Cross Domain Adaptation using Adversarial networks with Cyclic loss
Manpreet Kaur, Ankur Tomar, Srijan Mishra, Shashwat Verma
TL;DR
This work tackles domain shift in deep learning by introducing a cycle-consistent, adversarial domain adaptation framework for a regression task: steering angle prediction across synthetic source data (Udacity) and real-world target data (comma.ai). The system deploys two cross-domain translators $G_{S \rightarrow T}$ and $G_{T \rightarrow S}$, paired discriminators $D_{S \rightarrow T}$ and $D_{T \rightarrow S}$, and a steering regressor $R_{Steering}$, trained in three phases with a reconstruction (cyclic) loss to preserve ordinal relationships. Phase 1 establishes a solid source-domain regressor, Phase 2 trains the domain translators with GAN objectives and reconstruction losses, and Phase 3 jointly optimizes all networks to achieve cross-domain generalization, yielding a 12.09% improvement in Average Absolute Relative Error on held-out target data.

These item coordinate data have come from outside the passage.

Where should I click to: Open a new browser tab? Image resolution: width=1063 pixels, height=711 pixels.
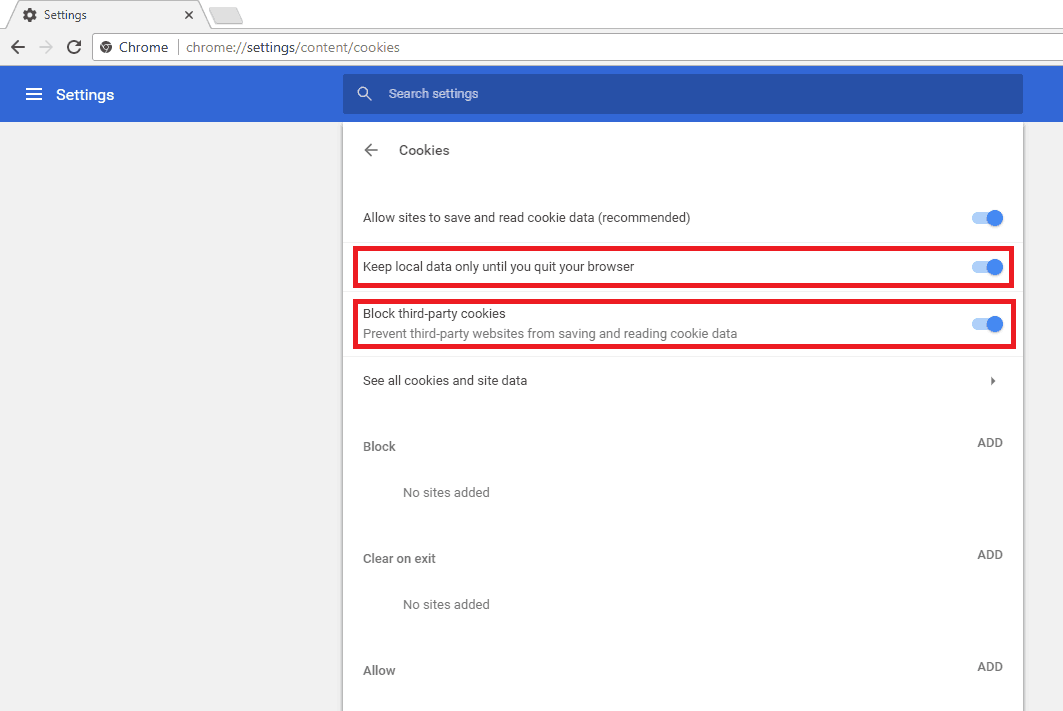(x=225, y=16)
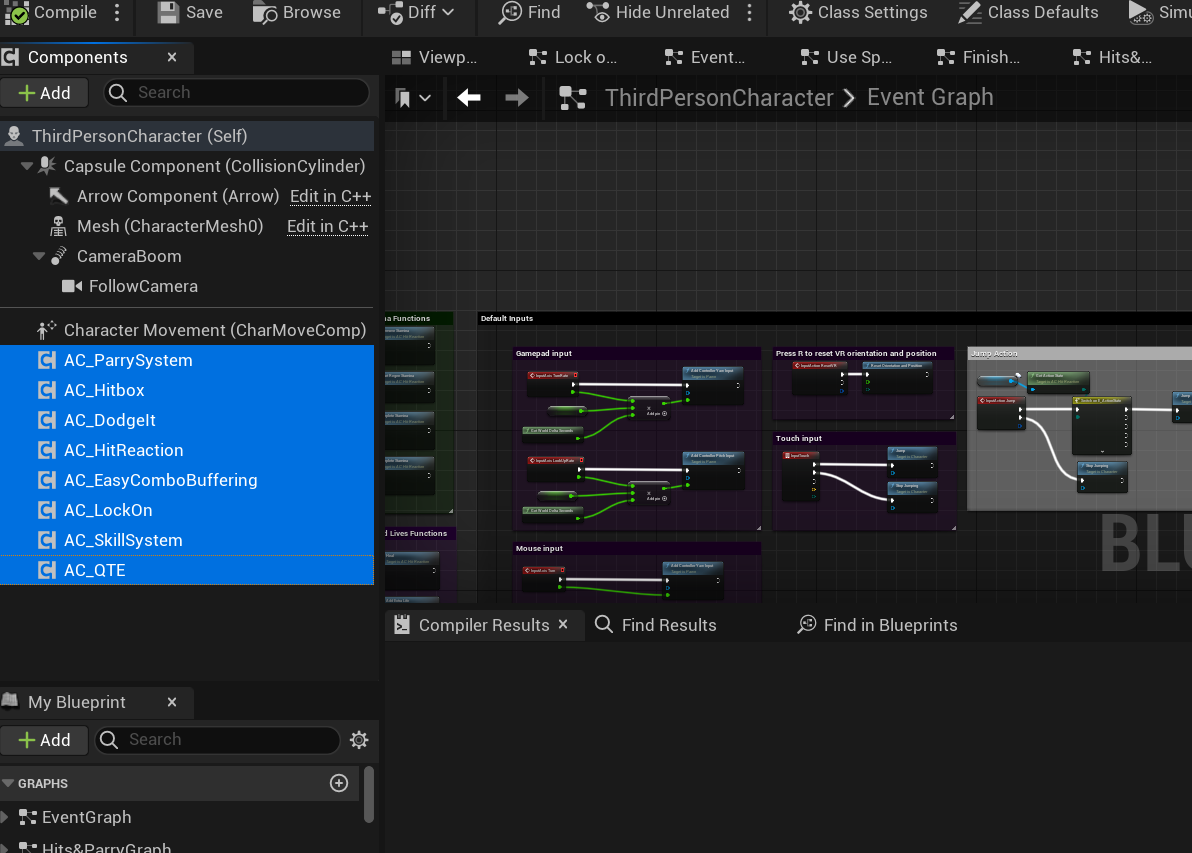1192x853 pixels.
Task: Collapse the Capsule Component tree
Action: 27,166
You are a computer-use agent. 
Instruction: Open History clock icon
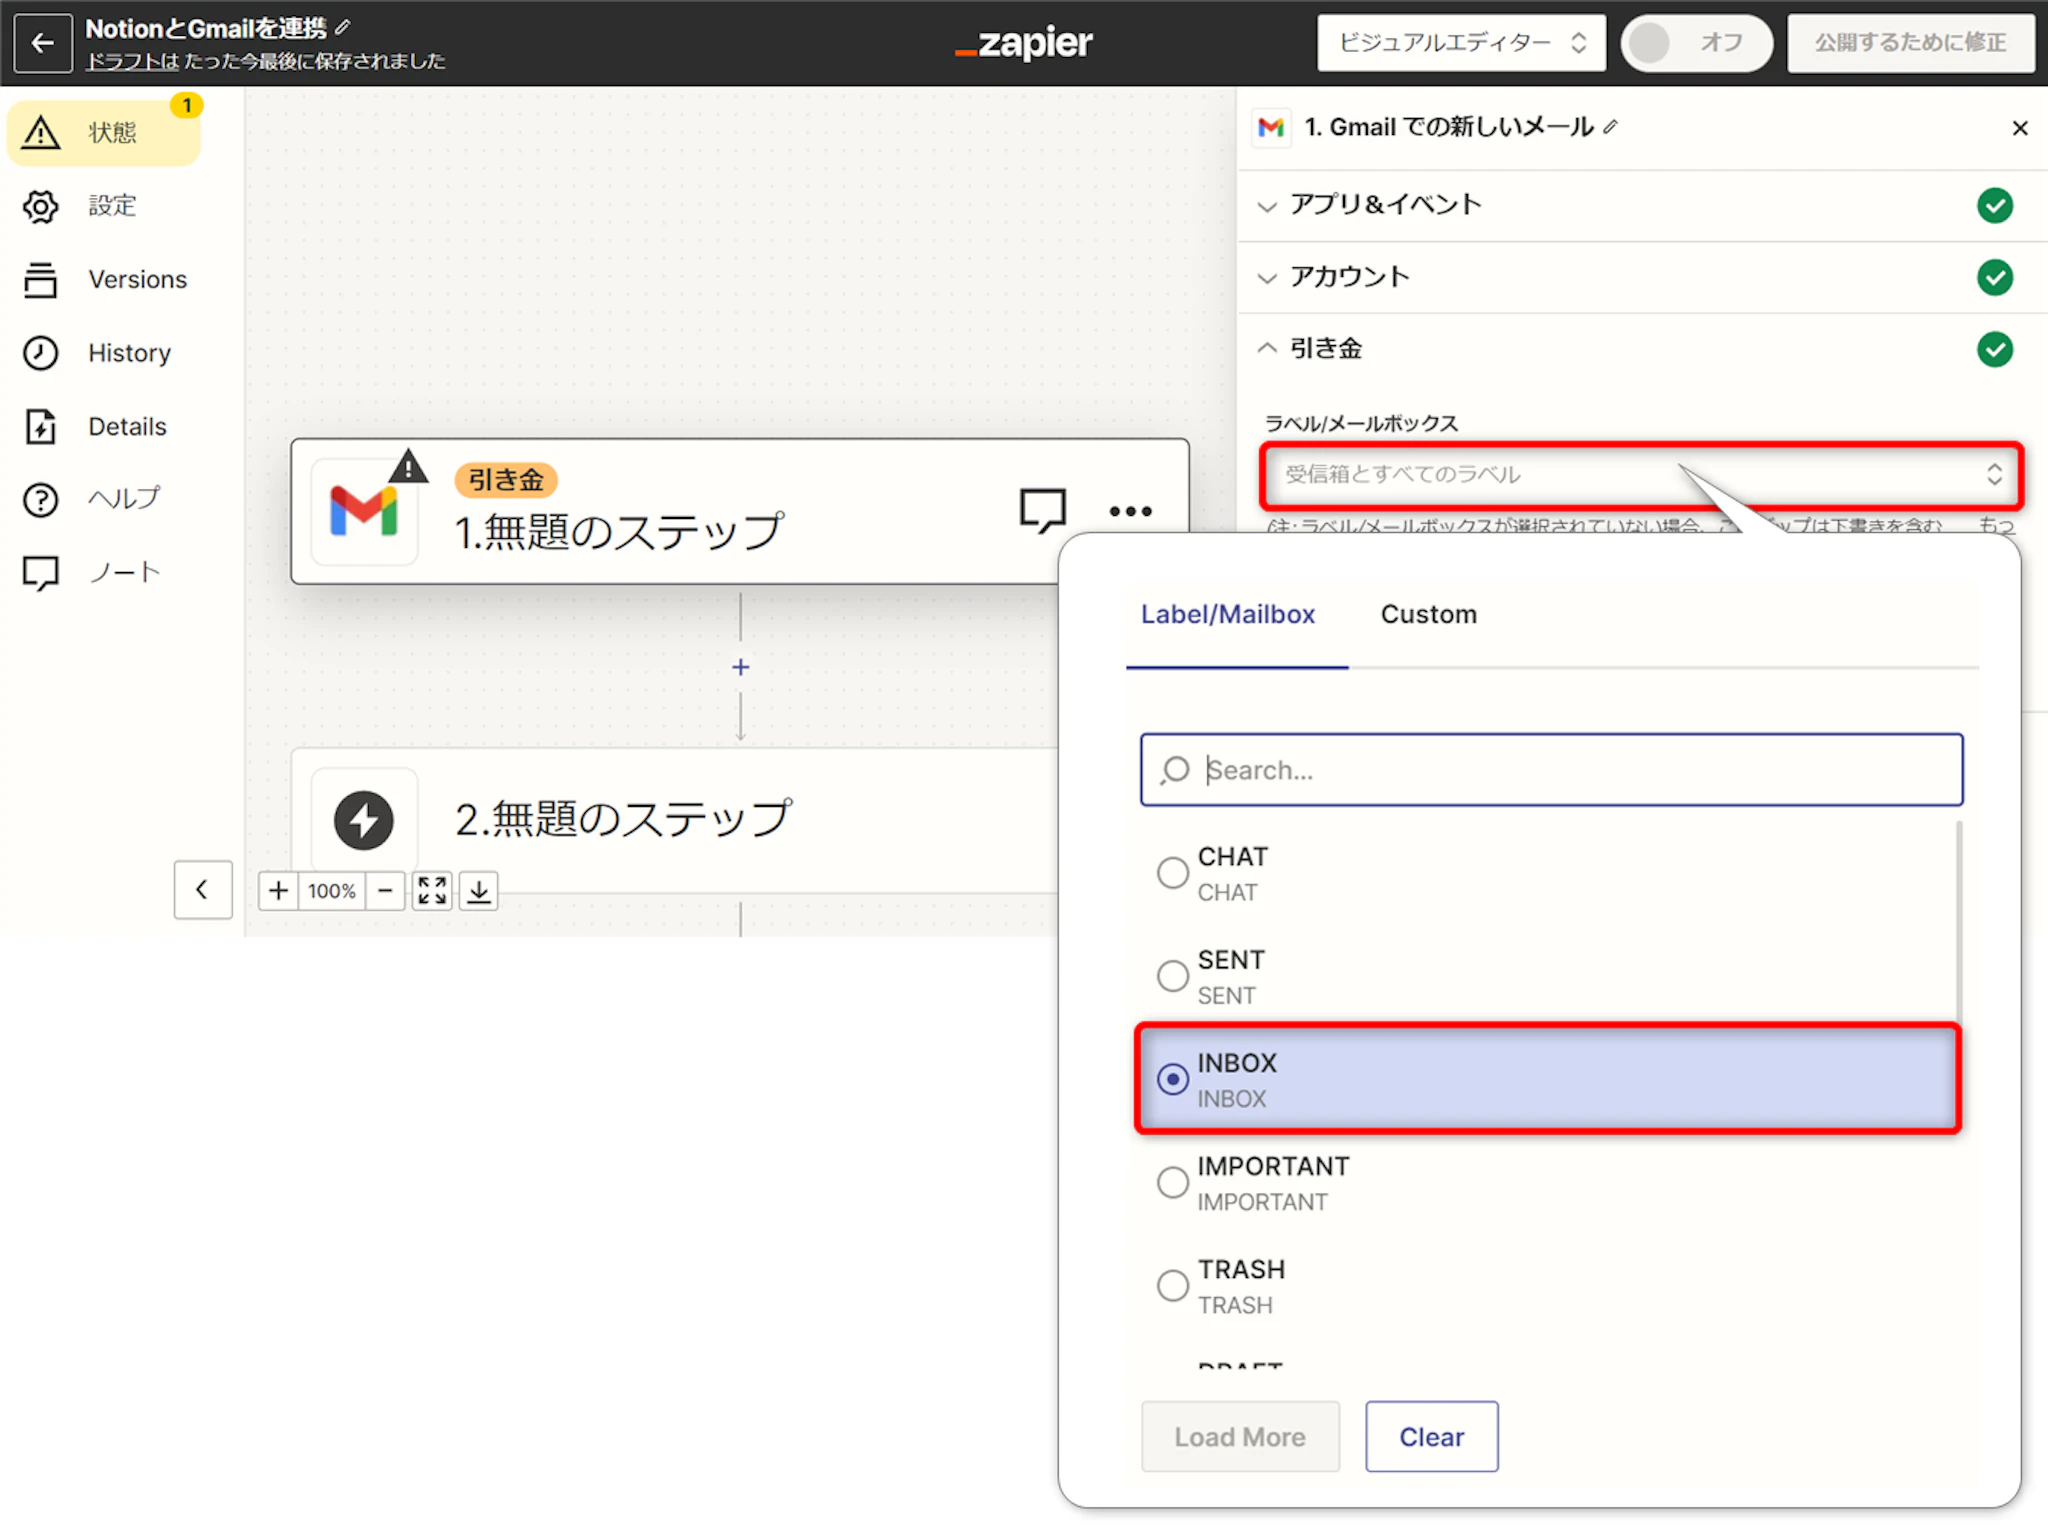point(41,353)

The results indicate that incorporating cycle-consistency and semantic retention in domain translation can improve cross-domain predictions, offering a path toward unsupervised data generation and broader generalization in self-driving perception tasks.
Abstract
Deep Learning methods are highly local and sensitive to the domain of data they are trained with. Even a slight deviation from the domain distribution affects prediction accuracy of deep networks significantly. In this work, we have investigated a set of techniques aimed at increasing accuracy of generator networks which perform translation from one domain to the other in an adversarial setting. In particular, we experimented with activations, the encoder-decoder network architectures, and introduced a Loss called cyclic loss to constrain the Generator network so that it learns effective source-target translation. This machine learning problem is motivated by myriad applications that can be derived from domain adaptation networks like generating labeled data from synthetic inputs in an unsupervised fashion, and using these translation network in conjunction with the original domain network to generalize deep learning networks across domains.